Shape-based analysis helps plug deficiencies in personality styles

Identifying your personality style and that of your employees is an important first step toward enriching your team. As elementary as it sounds, matching a shape with a personality can do just that.

"If you’re not aware of the personalities you work with, you’re not likely to be as successful as you could be," says Susan Hite, a consultant who uses Psycho-Geometrics to help managers assess their employees’ strengths and weaknesses.

For example, those who identify most with a square tend to think logically and linearly. On the other hand, "squiggly line" personalities are more creative; they tend to be speculative and animated.

Varying personality styles are necessary in creating a successful employee team. "I would suggest a mix of 20% from each shape group on a team," Hite advises.

For farmers, who often have a limited number of employees, this might mean developing strengths that don’t come naturally. "Farmers often have to challenge the way things are done in order to fill in the gaps in their team," Hite says. "As a result, they tend to be good at all personality and skill sets."

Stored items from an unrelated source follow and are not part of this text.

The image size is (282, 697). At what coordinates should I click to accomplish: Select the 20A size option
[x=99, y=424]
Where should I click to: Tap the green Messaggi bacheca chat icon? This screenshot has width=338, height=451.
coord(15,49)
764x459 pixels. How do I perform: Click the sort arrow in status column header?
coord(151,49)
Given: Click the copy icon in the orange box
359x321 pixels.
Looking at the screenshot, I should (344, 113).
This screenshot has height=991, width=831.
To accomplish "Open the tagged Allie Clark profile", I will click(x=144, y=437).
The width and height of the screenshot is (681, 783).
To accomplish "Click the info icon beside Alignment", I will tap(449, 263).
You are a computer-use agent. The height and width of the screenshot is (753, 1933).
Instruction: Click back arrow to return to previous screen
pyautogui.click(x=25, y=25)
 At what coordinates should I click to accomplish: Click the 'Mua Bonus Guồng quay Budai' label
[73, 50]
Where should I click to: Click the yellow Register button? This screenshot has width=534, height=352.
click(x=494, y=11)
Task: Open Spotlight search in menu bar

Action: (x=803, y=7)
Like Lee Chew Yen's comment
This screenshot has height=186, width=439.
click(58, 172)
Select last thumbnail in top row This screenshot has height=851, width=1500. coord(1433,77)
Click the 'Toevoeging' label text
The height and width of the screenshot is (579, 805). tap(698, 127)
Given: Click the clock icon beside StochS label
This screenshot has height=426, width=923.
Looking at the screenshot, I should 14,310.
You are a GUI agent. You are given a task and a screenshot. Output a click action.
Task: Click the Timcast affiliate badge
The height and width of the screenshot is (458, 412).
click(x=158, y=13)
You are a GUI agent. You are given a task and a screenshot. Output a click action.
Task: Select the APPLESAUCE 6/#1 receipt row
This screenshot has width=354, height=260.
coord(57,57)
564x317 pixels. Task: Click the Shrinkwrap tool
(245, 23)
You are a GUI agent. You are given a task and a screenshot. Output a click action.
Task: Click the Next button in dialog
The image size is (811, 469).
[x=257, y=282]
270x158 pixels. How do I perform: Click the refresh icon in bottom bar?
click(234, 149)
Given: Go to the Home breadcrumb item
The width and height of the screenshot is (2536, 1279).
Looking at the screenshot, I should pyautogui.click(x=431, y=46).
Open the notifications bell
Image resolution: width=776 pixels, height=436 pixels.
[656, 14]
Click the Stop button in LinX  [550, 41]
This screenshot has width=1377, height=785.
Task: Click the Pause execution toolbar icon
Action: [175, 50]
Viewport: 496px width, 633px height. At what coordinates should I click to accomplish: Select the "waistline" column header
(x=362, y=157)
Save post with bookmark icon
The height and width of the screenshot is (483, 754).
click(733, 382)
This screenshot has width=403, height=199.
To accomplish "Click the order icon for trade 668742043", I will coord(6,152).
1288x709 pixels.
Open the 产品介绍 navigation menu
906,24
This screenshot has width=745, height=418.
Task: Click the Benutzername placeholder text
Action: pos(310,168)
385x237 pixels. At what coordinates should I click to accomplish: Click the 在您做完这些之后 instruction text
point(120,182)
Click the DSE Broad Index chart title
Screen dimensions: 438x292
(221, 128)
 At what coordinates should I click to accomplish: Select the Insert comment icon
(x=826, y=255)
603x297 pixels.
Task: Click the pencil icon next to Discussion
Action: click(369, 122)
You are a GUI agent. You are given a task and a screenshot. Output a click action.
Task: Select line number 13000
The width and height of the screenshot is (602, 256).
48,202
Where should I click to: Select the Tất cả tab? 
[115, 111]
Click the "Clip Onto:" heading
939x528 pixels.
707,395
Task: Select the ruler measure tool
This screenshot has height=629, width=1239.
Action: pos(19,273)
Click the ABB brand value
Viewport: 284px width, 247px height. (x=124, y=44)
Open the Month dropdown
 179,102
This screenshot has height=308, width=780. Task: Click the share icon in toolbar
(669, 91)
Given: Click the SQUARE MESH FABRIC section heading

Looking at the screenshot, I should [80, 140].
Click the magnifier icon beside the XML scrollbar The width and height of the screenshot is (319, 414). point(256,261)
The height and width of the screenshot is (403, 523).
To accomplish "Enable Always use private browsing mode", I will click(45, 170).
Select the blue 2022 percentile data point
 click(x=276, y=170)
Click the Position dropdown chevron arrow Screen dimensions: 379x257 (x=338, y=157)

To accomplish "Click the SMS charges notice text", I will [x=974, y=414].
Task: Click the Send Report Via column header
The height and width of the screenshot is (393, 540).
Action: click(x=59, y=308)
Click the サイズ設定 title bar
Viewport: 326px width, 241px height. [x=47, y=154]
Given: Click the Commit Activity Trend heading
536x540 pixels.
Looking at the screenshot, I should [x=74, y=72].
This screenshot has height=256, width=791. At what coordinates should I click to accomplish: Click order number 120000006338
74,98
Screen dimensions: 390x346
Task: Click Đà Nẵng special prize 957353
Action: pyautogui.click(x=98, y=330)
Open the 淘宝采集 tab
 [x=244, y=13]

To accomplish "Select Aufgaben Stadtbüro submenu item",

The Good with the Bad. Each personality has its positive and negative attributes, which is important to remember in day-to-day dealings, big-picture planning and everything in between. Those who identify with a triangle don’t feel the need to ask anyone else; they’re fast thinkers and competitive, so they march forward with the task at hand.

"Triangles can’t stand wishy-washy people, which is how they can perceive rectangle and circle personalities," Hite explains. Rectangles tend to focus on change and growth, so they don’t mind

taking a little extra time to explore what’s out there. Circle personalities value harmony, are caretakers and view their own needs last. "One of the key values of circle personalities, however, is that they can read nonverbal communication better than anyone else," Hite says.

It’s not natural for a squiggly-line personality to be a team player; in fact, they frequently break the rules. Along with their high energy and free spirit comes a great deal of creative intelligence.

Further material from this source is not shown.